Not only can our actions be good, bad, or evil in themselves, but the person who commits them inherits the label that comes from the act. We call someone good because they consistently act with empathy toward others. We call someone bad when their indifference and self-interest seem to dominate their choices. Finally, we label those who knowingly choose to harm or exploit others as evil. Moral language, in other words, is a way of judging behavior and holding ourselves (and others) accountable for the results of our choices.
Being good isn’t just about performing helpful actions. True goodness starts with empathy, the ability to understand and share another person’s feelings and experiences. It shows itself through the principle often summed up by the Golden Rule: treat others as you want to be treated. While good deeds are important, the intentions behind those deeds are even more significant. A person might donate generously to a charity but do so to seek praise, admiration, or influence. Without empathy, even seemingly generous acts can often be just disguised manipulation.

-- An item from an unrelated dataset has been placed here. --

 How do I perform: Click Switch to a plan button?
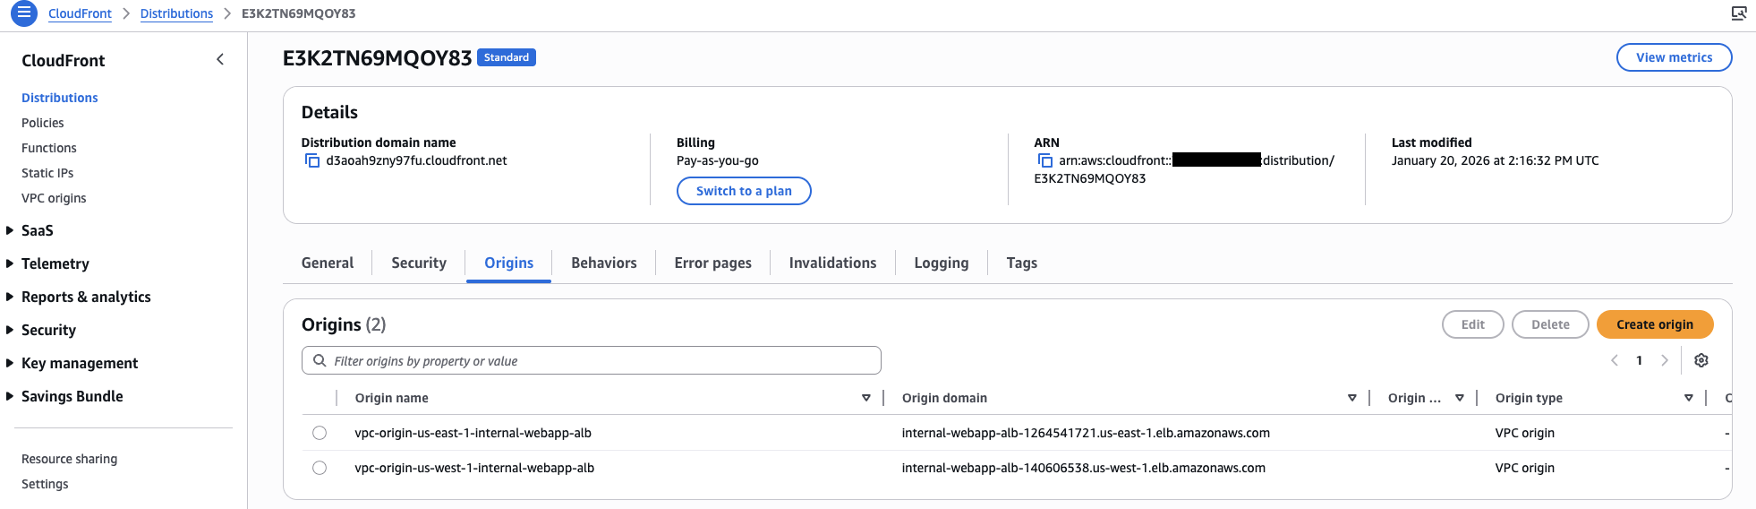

Bad behavior reflects the erosion of that empathy. It is characterized by indifference toward others, often paired with excessive self-interest—what we usually call narcissism. Indifference doesn’t mean hating others; it simply means a lack of concern for their well-being. A leader who ignores reports of corruption or abuse because it “isn’t his problem” acts out of indifference. An employee who sees a colleague being mistreated and shrugs because it doesn’t affect him does the same. In both cases, a bad person tolerates or overlooks the harm to others because it doesn’t impact them.
Evil goes further, often much further. It is a deliberate choice to harm, manipulate, or exploit others for advantage or pleasure; in other words, cruelty. Where good recognizes the humanity of others, evil reduces people to objects to be used, manipulated, or destroyed. Where good restrains our self-interest out of regard for others, evil elevates self-interest above all restraint. The difference lies not only in the action itself but also in the willingness to commit it.

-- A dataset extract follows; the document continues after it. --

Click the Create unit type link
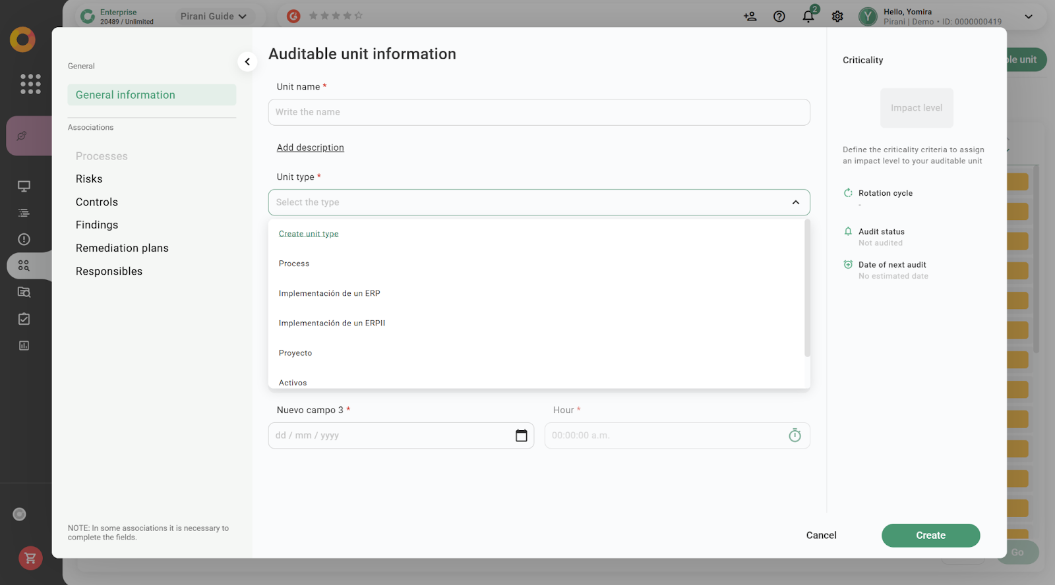 (309, 234)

Once these distinctions are clear, the troubling truth becomes evident: since morality depends on our actions toward others, we all have the capacity for good, bad, or evil acts. This is the core message of Solzhenitsyn’s quote. After enduring years in the Soviet gulags, he realized that evil is not a trait of political systems or institutions but of the people who inhabit them. Everyone has the potential for good, bad, or evil, and our choices in how we treat others determine whether we are good, bad, or evil ourselves.
Evil isn’t limited to monstrous figures or oppressive systems. It happens when ordinary people convince themselves that harmful actions are justified, necessary, or unavoidable. While some commit evil through cruelty or greed, many more do so gradually by rationalizing their choices, obeying orders, and ignoring what’s right.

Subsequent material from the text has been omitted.